Blairmore is the commercial centre of the pass with shops, restaurants, and services. The historic Cosmopolitan Hotel dates from the early coal boom years and still operates.

Coleman has a charming heritage streetscape and the Crowsnest Museum (the primary local museum covering the region’s coal mining, prohibition, and labour history).

Hillcrest is the site of Canada’s worst mine disaster — the Hillcrest Mine Explosion of 1914, which killed 189 miners. A memorial cemetery preserves the graves of many victims. This is a sobering and important site that receives far fewer visitors than it deserves.

Bellevue Underground Mine offers guided tours of an actual coal mine — visitors don hard hats and descend into the historic Bellevue Mine for an immersive interpretation of coal miners’ working conditions. This is one of the best heritage tourism experiences in southern Alberta.

Hiking in the Crowsnest Pass

The mountains around the Crowsnest Pass offer excellent hiking with far fewer people than the national parks to the north.

Crowsnest Mountain (2,785 m) — the iconic flat-topped peak visible for kilometres in all directions — is a demanding but rewarding scramble for experienced hikers. The standard route gains approximately 1,100 metres in 8 kilometres return. The summit plateau is exposed and the views are exceptional.

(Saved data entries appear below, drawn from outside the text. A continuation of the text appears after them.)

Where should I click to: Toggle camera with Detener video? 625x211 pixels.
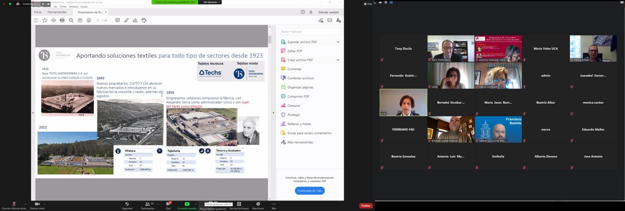click(x=37, y=205)
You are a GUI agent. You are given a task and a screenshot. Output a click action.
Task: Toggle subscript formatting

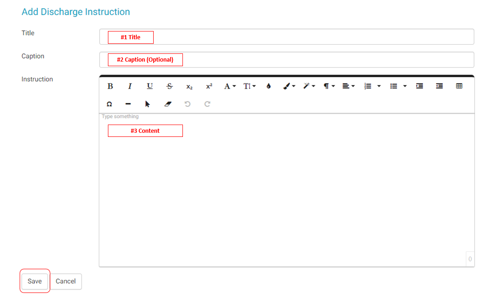[x=189, y=86]
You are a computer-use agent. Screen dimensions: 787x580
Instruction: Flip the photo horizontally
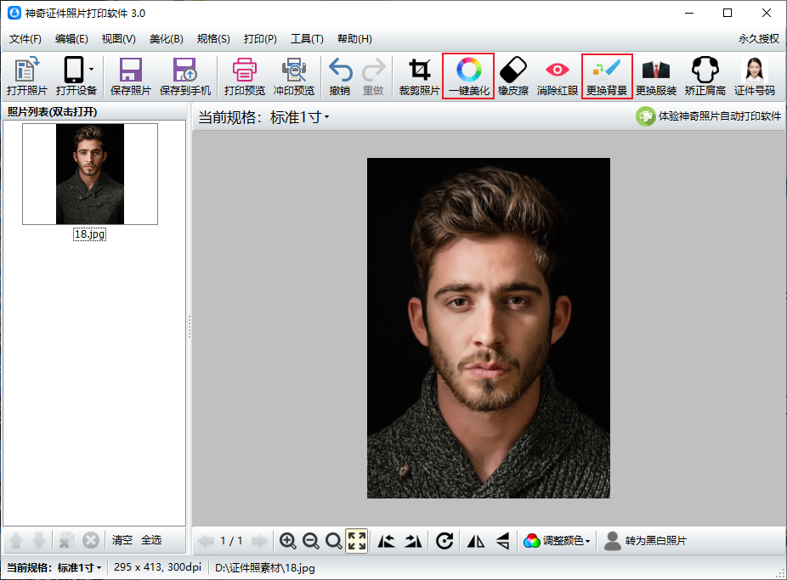click(x=476, y=541)
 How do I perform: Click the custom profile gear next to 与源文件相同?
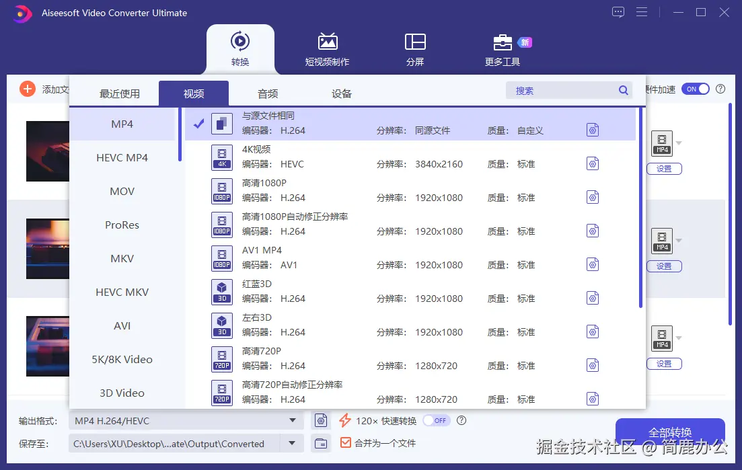point(593,129)
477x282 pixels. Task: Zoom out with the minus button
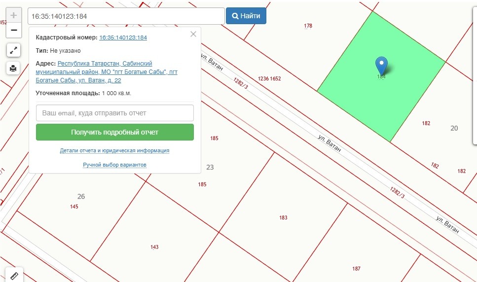(x=14, y=31)
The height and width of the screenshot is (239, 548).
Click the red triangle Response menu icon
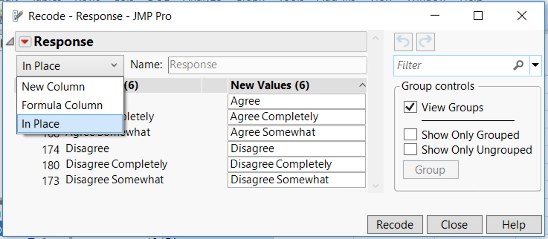click(25, 42)
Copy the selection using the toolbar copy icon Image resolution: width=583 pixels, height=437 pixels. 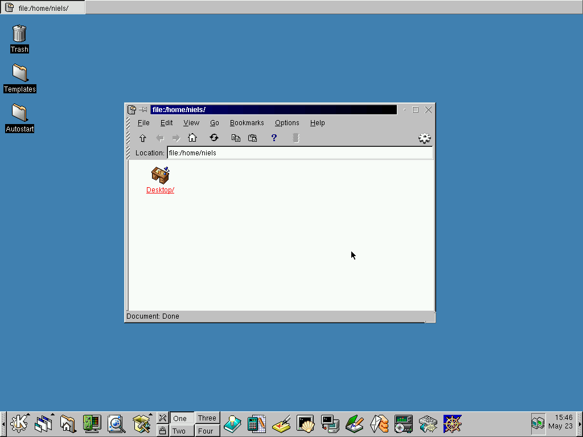pyautogui.click(x=236, y=138)
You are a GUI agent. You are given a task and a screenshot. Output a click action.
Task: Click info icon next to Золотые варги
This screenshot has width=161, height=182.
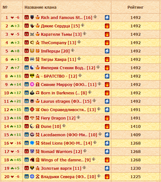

Seven Sisters peaks above Coleman provide a challenging ridge traverse for experienced mountaineers.

Allison Creek area south of Coleman has maintained hiking trails through coniferous forest with good wildflower displays in summer.

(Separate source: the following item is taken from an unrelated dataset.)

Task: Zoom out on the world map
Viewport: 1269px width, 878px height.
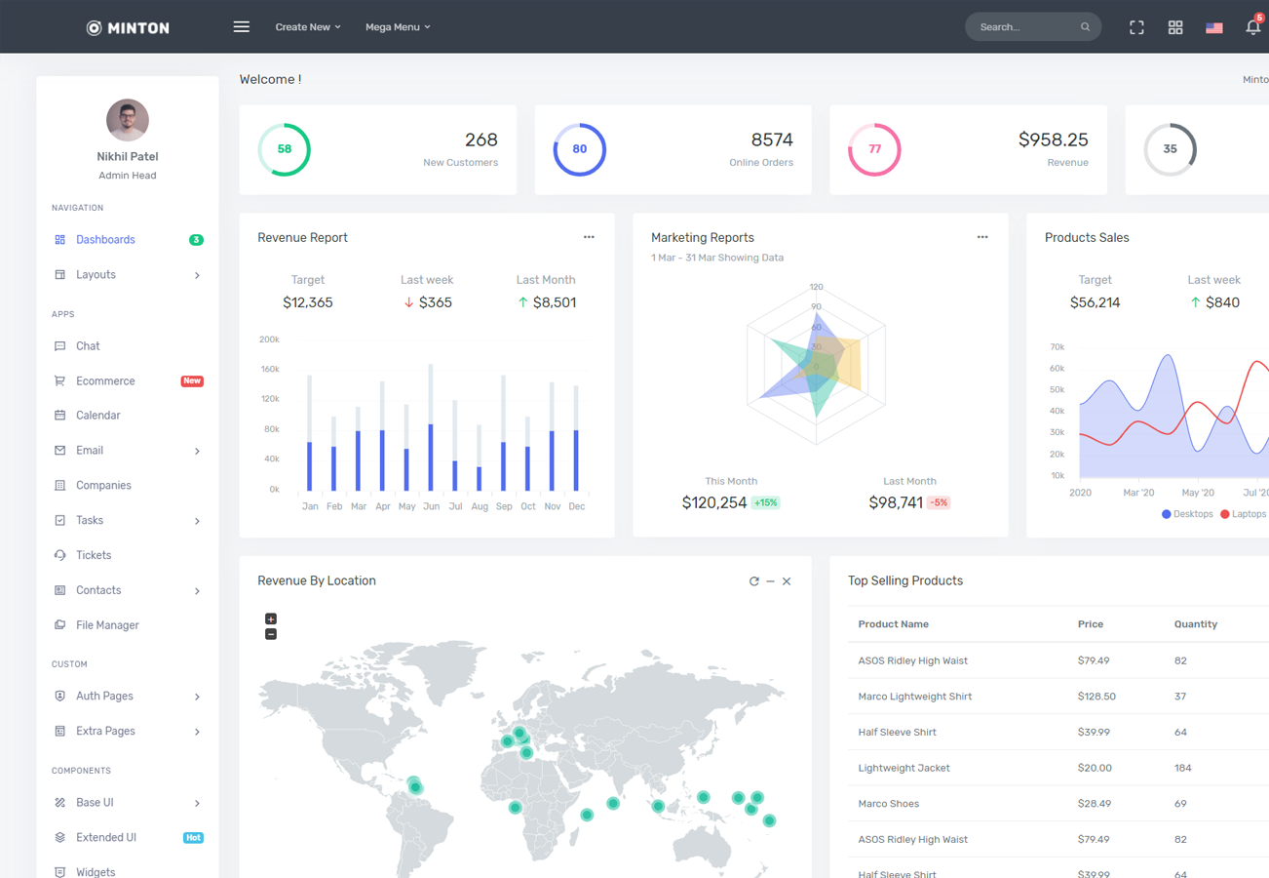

Lundbreck Falls — 30 kilometres east of the pass — is a short (10-minute) walk to impressive falls on the Crowsnest River, excellent for families.

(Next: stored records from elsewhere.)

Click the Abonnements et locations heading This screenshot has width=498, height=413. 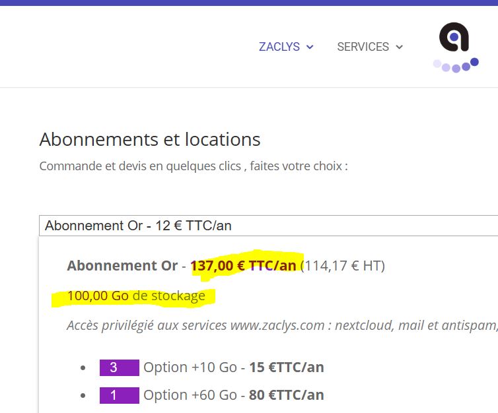point(150,140)
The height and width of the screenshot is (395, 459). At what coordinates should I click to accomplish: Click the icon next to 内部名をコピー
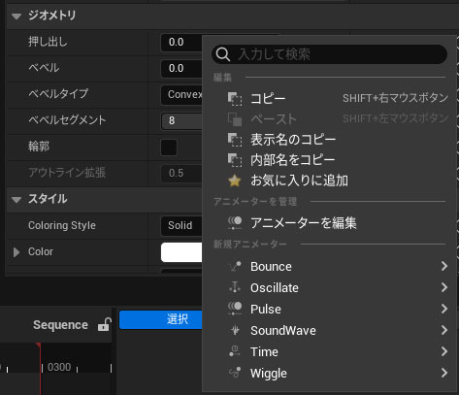pos(235,160)
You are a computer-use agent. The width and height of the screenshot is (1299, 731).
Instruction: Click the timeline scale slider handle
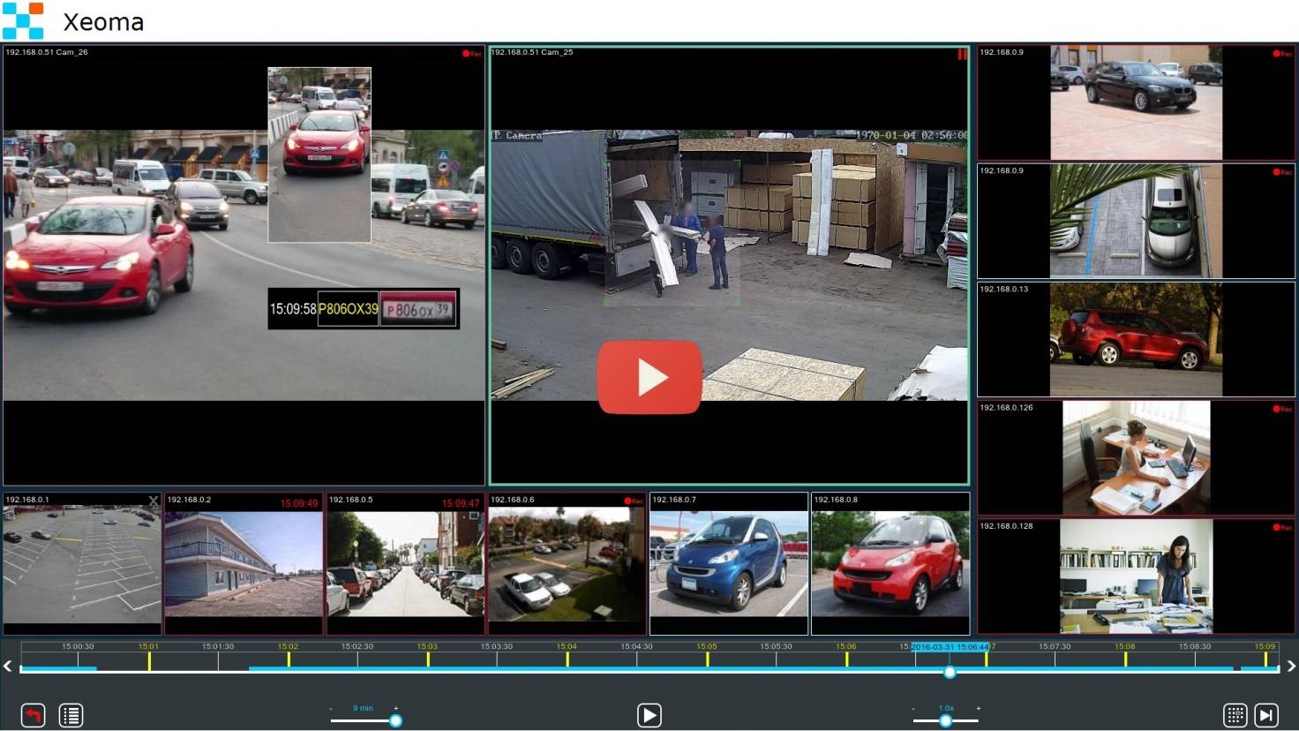coord(395,720)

Driving the Crowsnest Highway

Highway 3 (the Crowsnest Highway) cuts through the Crowsnest Pass connecting Lethbridge in Alberta with the Okanagan Valley and Vancouver in British Columbia. The Alberta section east of the BC border passes through the dramatic geology of the pass, with Turtle Mountain and the Frank Slide debris visible for a considerable distance before reaching the interpretive centre.

Route from Calgary: The most direct route from Calgary is via Highway 2 south to Fort Macleod, then west on Highway 3 through Pincher Creek to the Crowsnest Pass — approximately 2.5 hours.

Combining with Waterton: The Crowsnest Pass is 80 kilometres west of Waterton Lakes National Park via Secondary Highway 774 and Highway 3. This makes an excellent circuit: Calgary → Waterton → Crowsnest Pass → return to Calgary.

Continuing into BC: The Crowsnest Highway continues through the spectacular BC section of the Crowsnest Pass to Sparwood (a large open-pit coal mine with a massive truck on display) and then northwest through the Elk Valley to connect with the Okanagan. This makes the Crowsnest a natural link on a BC road trip.

Practical visitor information

Frank Slide Interpretive Centre hours: Open year-round. Summer (Victoria Day to Labour Day): daily 9am–6pm. Shoulder season: reduced hours. Winter: reduced days and hours. Check the Alberta Culture website.

Admission: Adult and family fees apply; seniors and youth rates available.

Best time to visit: Summer offers the fullest programming and guided debris field walks. The pass is accessible year-round but mountain roads can be icy in winter; winter tires are advisable.

Services: Blairmore has a grocery store, gas stations, and several restaurants. Coleman has similar services. No major hotels; the Crowsnest Pass has a handful of motels and bed-and-breakfast properties.